(Beginning of Data for this task)

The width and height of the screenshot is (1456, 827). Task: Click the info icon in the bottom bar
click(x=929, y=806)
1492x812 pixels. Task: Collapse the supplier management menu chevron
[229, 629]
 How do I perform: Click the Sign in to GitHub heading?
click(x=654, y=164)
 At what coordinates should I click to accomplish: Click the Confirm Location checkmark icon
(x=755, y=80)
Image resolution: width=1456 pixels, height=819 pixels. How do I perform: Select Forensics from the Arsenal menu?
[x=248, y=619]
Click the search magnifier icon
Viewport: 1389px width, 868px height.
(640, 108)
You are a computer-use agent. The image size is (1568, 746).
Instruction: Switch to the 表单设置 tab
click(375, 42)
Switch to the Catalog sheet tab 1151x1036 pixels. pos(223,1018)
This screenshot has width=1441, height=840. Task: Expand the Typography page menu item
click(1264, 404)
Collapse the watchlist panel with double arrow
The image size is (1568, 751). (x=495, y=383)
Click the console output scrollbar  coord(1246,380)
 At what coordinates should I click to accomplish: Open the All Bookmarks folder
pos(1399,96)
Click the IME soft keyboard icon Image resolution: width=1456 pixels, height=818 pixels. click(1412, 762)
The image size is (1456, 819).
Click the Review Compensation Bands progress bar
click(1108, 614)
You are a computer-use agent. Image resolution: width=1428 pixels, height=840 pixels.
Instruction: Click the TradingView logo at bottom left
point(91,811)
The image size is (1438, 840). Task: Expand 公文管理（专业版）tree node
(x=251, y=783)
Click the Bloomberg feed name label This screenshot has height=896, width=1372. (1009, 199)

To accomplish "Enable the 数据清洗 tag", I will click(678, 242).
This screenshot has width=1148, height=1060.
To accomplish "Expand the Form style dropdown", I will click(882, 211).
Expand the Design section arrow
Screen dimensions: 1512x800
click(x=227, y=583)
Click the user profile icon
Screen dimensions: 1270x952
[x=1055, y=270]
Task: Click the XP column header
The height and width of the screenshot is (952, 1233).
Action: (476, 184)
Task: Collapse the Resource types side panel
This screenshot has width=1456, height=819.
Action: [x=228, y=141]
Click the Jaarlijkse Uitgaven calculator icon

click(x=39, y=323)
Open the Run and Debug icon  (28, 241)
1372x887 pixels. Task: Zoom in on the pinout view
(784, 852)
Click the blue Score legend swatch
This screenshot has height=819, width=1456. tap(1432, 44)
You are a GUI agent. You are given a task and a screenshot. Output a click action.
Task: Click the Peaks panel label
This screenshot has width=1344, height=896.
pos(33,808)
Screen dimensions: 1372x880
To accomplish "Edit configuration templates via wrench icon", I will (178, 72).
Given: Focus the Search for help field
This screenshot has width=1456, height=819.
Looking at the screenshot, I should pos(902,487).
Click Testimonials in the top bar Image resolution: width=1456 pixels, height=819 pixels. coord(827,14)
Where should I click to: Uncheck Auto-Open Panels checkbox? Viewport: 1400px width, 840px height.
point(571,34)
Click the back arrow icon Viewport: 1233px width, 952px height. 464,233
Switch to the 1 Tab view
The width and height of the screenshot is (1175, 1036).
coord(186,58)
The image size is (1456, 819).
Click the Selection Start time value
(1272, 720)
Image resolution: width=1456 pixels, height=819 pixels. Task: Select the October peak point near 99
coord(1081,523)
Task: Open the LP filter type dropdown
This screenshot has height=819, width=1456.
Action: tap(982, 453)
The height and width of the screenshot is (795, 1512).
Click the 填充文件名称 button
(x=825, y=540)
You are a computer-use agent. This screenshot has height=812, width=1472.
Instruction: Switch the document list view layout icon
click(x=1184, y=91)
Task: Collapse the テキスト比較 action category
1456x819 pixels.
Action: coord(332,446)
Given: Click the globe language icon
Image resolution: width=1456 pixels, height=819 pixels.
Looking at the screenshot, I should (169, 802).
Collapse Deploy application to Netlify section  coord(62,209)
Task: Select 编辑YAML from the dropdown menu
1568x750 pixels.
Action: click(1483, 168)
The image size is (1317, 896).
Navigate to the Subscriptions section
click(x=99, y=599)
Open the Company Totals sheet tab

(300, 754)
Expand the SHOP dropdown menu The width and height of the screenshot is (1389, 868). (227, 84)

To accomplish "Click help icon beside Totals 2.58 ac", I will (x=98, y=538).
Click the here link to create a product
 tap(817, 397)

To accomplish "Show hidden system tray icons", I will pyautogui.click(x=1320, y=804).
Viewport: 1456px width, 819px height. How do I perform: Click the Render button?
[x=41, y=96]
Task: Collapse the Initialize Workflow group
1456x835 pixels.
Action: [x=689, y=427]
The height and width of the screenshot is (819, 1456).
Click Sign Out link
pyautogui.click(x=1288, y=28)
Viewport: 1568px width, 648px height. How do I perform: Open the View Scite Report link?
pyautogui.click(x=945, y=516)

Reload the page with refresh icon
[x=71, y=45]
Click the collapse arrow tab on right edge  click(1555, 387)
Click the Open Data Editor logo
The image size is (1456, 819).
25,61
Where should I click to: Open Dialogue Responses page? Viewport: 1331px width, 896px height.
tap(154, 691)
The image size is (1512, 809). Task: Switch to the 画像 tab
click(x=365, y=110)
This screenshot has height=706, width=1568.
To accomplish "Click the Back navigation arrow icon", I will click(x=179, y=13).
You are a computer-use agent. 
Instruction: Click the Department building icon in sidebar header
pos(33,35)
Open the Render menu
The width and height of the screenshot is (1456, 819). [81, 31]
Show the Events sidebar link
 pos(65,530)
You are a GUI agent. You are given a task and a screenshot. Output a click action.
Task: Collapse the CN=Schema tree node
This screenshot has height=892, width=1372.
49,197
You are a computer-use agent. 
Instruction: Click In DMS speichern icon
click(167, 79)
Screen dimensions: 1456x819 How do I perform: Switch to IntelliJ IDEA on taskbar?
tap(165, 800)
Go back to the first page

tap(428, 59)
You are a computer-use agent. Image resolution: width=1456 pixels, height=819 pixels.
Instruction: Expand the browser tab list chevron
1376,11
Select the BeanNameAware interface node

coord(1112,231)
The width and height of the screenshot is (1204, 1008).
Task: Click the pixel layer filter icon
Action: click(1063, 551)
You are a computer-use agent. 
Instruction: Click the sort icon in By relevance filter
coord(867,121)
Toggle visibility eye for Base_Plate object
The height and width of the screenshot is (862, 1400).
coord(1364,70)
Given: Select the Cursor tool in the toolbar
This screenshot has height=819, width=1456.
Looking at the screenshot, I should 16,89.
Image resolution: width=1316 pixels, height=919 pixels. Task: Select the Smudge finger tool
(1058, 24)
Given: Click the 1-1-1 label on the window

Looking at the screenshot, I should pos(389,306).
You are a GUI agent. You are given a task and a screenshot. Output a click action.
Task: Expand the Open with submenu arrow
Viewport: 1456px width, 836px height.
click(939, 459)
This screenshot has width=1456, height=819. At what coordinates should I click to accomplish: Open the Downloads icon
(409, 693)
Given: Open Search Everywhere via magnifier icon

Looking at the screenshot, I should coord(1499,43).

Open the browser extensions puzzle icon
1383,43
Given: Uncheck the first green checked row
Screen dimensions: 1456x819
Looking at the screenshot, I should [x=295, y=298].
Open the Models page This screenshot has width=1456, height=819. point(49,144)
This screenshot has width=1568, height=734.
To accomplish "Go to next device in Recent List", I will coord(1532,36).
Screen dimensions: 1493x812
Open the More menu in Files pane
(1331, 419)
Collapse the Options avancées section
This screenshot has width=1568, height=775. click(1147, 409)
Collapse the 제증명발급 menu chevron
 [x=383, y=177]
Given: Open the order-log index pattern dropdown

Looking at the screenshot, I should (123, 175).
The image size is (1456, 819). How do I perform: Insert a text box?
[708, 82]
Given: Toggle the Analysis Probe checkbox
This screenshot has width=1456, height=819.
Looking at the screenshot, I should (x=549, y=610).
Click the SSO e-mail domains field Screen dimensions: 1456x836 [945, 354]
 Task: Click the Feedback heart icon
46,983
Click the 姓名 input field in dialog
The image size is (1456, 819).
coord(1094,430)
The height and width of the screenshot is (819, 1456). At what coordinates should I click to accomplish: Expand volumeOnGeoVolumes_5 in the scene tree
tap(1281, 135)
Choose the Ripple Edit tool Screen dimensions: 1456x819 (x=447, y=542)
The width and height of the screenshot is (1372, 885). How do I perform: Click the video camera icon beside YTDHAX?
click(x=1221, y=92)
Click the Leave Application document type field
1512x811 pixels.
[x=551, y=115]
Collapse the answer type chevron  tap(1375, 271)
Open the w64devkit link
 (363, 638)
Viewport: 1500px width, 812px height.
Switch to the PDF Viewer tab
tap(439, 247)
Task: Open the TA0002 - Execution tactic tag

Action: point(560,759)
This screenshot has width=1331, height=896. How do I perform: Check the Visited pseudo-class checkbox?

(End of Data for this task)

How many of the lines above hold "Toggle"? Answer with only the number.

2